* **Listing**:
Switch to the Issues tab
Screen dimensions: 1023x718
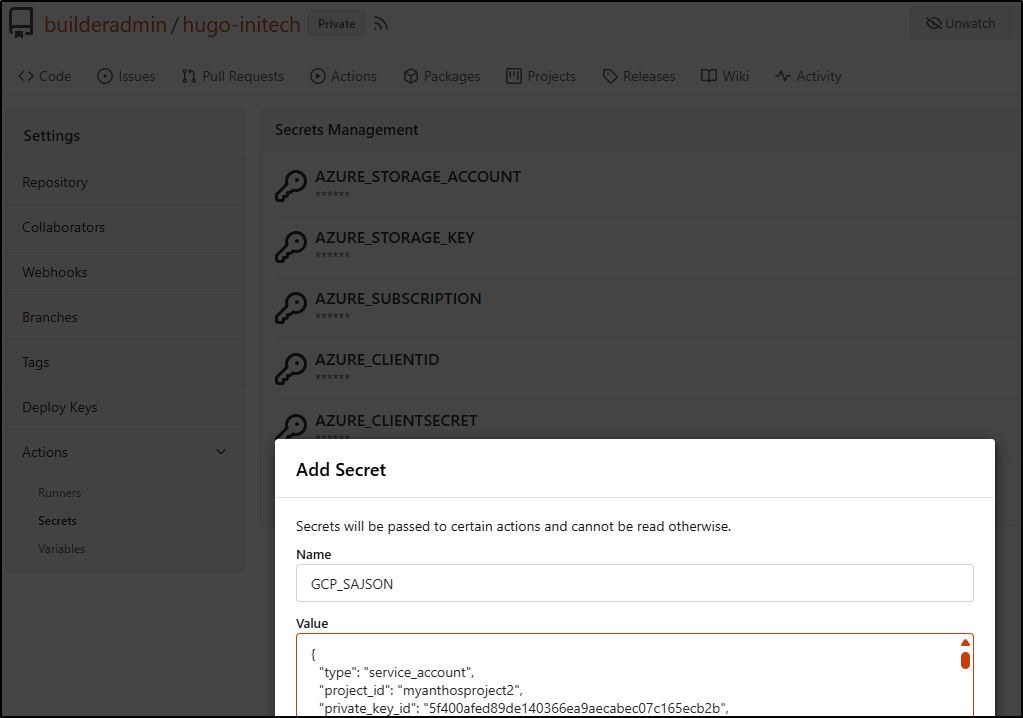point(126,76)
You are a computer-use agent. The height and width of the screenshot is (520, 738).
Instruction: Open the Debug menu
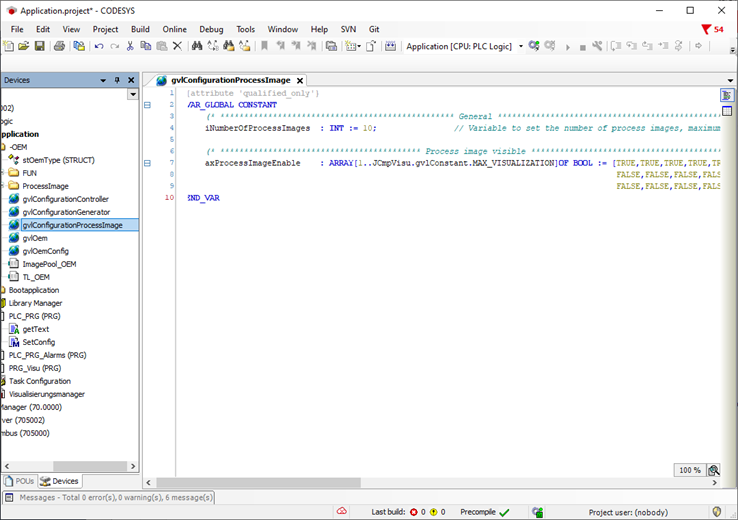tap(211, 29)
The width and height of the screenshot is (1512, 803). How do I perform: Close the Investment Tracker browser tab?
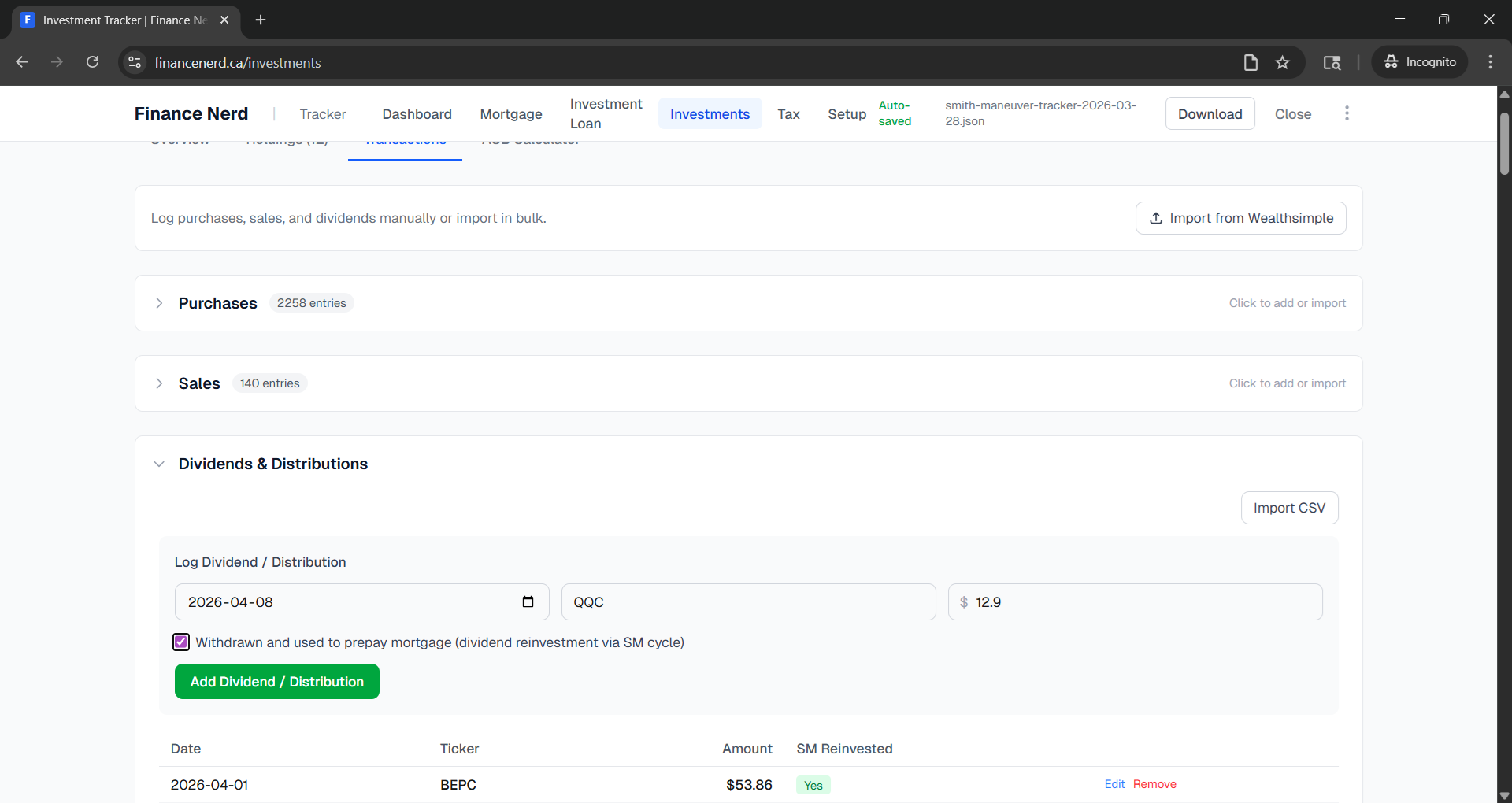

* **Given task**:
Write out every line of the data above as a numbered list, skipping any blank lines and leaving out the pictures.

* **Final result**:
1. Switch to the Issues tab
2. Screen dimensions: 1023x718
3. point(126,76)
4. You are a computer-use agent. The height and width of the screenshot is (520, 738).
5. Instruction: Open the Debug menu
6. tap(211, 29)
7. The width and height of the screenshot is (1512, 803). How do I perform: Close the Investment Tracker browser tab?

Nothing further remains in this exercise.